An interesting analysis from Anne Twomey, Professor of Constitutional Law at the University of Sydney, in today’s The Conversation, looking at the foreign donations bill currently before the Australian Parliament and its stated purpose of controlling or limiting the influence of foreign donors on the political landscape of Australia. As has been noted, the consequence of the passage of the bill, which the pessimistic part of me says is entirely foreseeable by the present Federal government, on charities and other groups might be significant and, in the worse case scenario, would mean that some charities and other groups that rely on public donations to fund their work might choose to discontinue any public advocacy or stop accepting donations (which would amount to the same thing anyway) because of the administrative burden imposed by the new law.
As Twomey suggests, the purpose of the bill seems to be confused:
If the purpose of this bill is to prevent foreign donations from influencing elections, it manifestly does not achieve that outcome. Foreign citizens can still donate as much as they like to Australian political parties by donating through a company they have incorporated in Australia.

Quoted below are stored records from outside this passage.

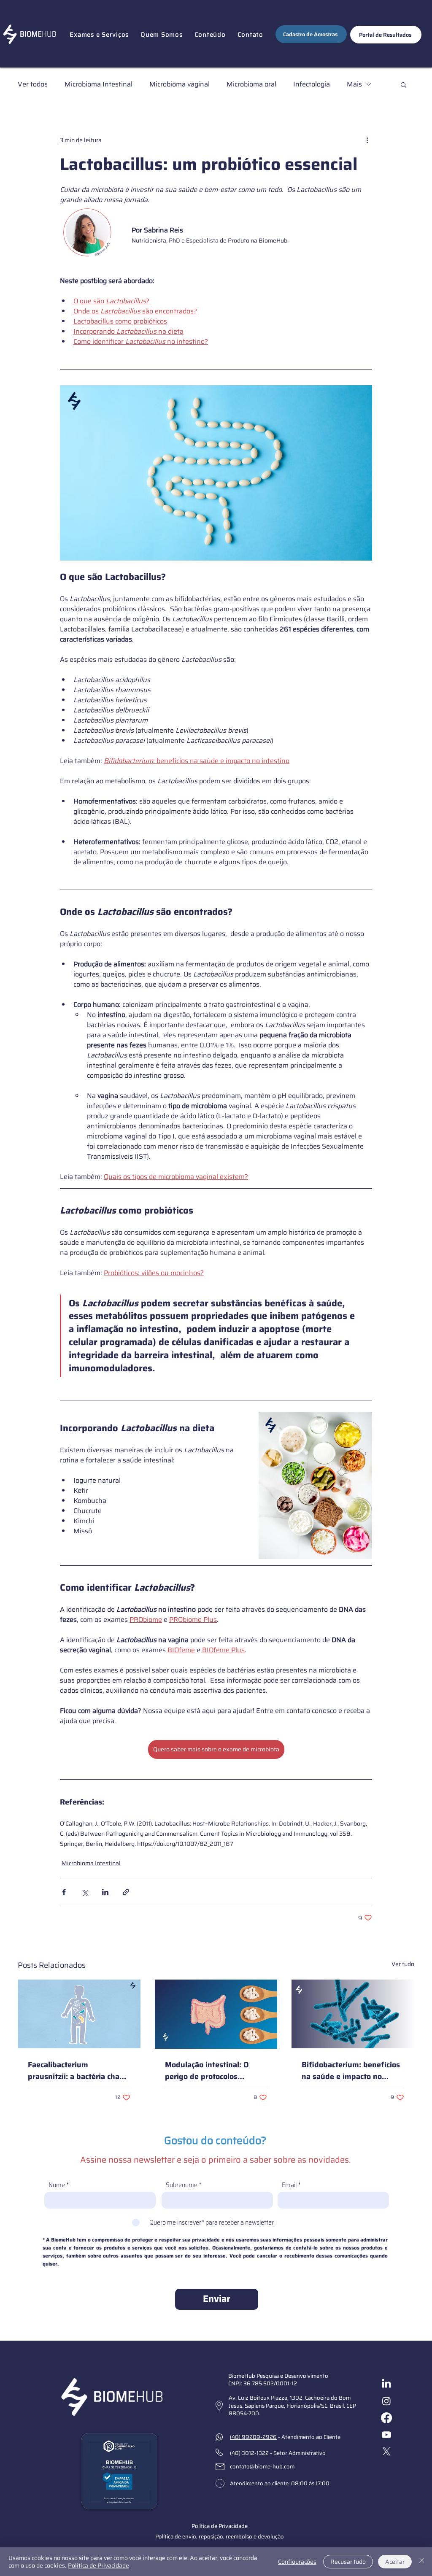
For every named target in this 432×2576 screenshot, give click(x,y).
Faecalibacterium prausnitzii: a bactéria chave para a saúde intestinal (78, 2070)
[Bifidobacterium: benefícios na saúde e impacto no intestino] (353, 2014)
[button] (99, 34)
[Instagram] (386, 2400)
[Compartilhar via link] (126, 1892)
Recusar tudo (348, 2561)
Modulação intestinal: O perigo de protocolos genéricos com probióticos (211, 2070)
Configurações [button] (297, 2561)
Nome (57, 2185)
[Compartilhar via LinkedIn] (105, 1892)
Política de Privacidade (98, 2565)
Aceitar (395, 2561)
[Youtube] (386, 2434)
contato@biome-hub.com (262, 2466)
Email (289, 2185)
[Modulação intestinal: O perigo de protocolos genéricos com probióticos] (216, 2014)
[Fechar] (422, 2561)
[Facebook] (386, 2417)
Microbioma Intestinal (98, 84)
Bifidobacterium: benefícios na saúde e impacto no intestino (351, 2070)
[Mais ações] (367, 140)
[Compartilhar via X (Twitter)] (85, 1892)
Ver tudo (403, 1964)
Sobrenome (181, 2185)
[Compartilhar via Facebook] (64, 1892)
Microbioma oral (251, 84)
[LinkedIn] (386, 2384)
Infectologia (311, 84)
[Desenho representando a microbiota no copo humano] (79, 2014)
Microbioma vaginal (179, 84)
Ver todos (33, 84)
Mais (354, 84)
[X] (386, 2451)
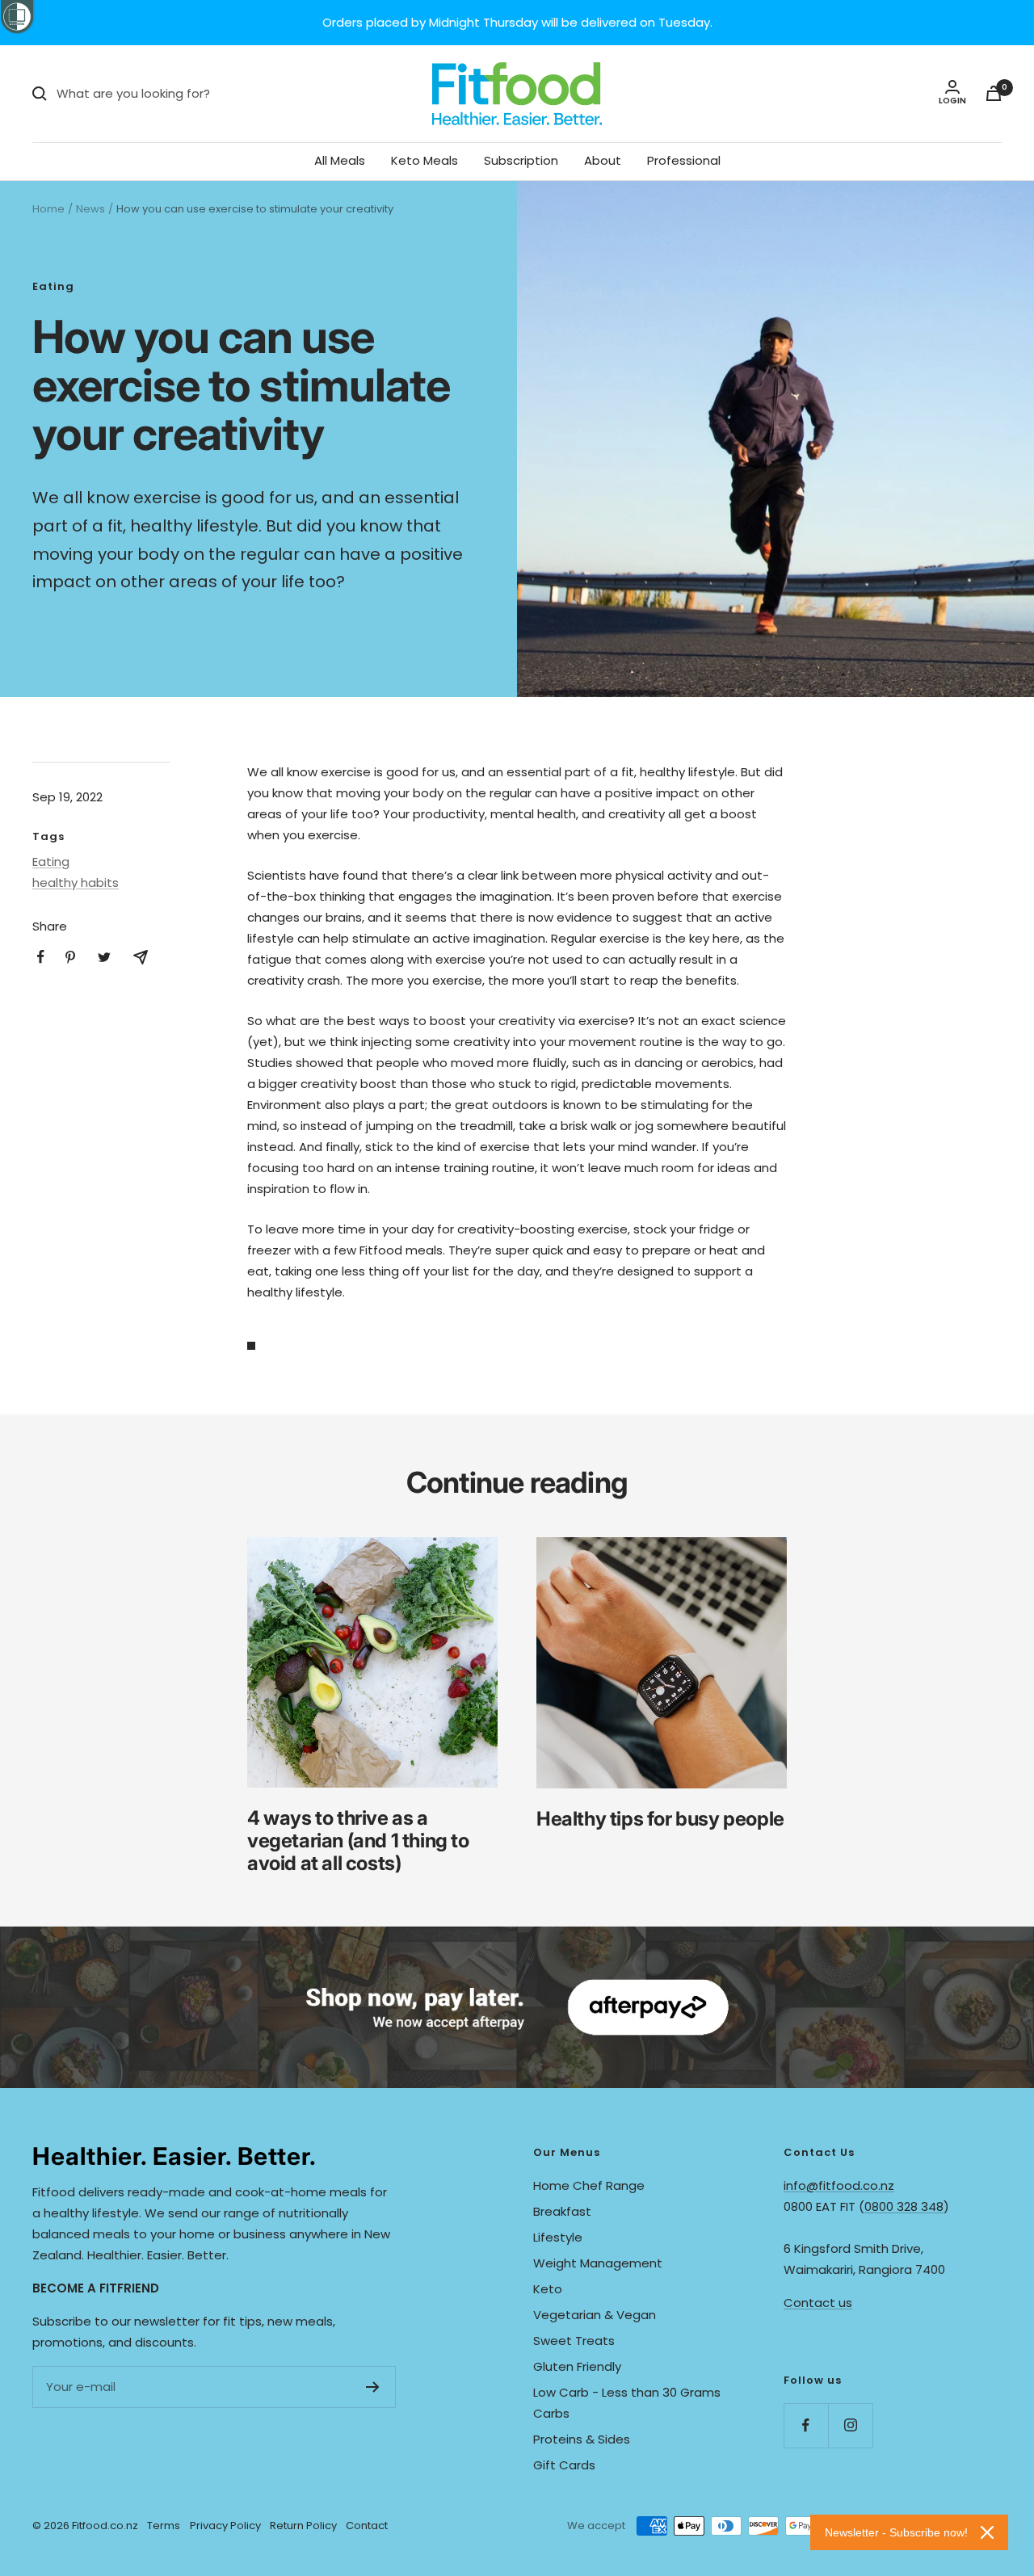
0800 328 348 (904, 2206)
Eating (53, 286)
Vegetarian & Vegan (594, 2314)
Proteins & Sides (581, 2439)
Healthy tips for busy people (660, 1818)
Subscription (521, 160)
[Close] (987, 2532)
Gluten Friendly (577, 2366)
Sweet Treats (574, 2340)
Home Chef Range (589, 2185)
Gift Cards (564, 2464)
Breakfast (562, 2211)
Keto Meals (424, 160)
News (90, 208)
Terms (163, 2525)
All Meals (339, 160)
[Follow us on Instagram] (850, 2425)
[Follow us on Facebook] (806, 2425)
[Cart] (994, 93)
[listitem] (40, 957)
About (602, 160)
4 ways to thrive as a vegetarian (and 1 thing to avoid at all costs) (358, 1840)
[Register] (373, 2387)
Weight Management (597, 2263)
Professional (684, 160)
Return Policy (303, 2525)
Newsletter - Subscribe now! (896, 2532)
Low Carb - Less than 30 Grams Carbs (627, 2403)
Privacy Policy (225, 2525)
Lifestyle (557, 2237)
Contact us (818, 2302)
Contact (367, 2525)
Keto (547, 2288)
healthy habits (75, 882)
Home (48, 208)
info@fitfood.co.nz (839, 2185)
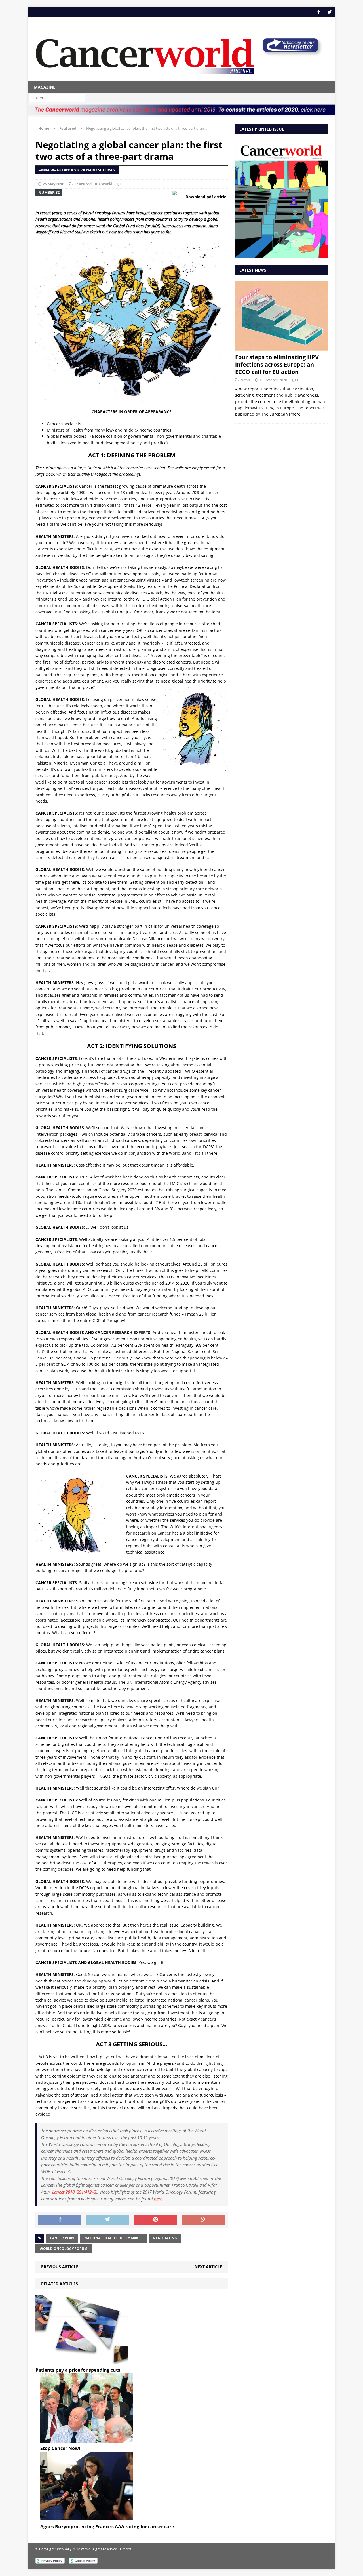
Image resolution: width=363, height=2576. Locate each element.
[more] (295, 414)
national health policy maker (113, 2238)
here (158, 2199)
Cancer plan (62, 2238)
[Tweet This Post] (107, 2220)
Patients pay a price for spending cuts (77, 2370)
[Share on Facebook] (59, 2220)
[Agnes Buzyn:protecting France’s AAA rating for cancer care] (86, 2517)
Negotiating (165, 2238)
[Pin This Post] (155, 2220)
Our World (102, 183)
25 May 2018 (53, 183)
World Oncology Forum (63, 2248)
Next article (208, 2266)
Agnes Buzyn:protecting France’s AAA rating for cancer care (107, 2527)
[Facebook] (319, 12)
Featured (83, 183)
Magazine (44, 87)
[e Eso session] (290, 54)
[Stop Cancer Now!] (86, 2439)
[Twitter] (330, 12)
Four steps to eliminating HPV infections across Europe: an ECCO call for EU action (277, 364)
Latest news (252, 270)
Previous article (59, 2266)
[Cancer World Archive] (144, 53)
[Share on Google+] (203, 2220)
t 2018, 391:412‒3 (74, 2192)
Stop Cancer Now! (60, 2448)
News (245, 379)
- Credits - (125, 2548)
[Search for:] (56, 97)
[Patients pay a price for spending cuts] (81, 2361)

But if the purpose of the bill is to deter charities and other third parties (regardless of whether they have received a single cent of foreign money) from spending money on the public expression of views that might entail criticism of government policies, then it would very effectively achieve that outcome.
Perhaps it might be best to return to the drawing board, or the drafting table, to make sure the bill is designed to achieve its stated purpose…and nothing else.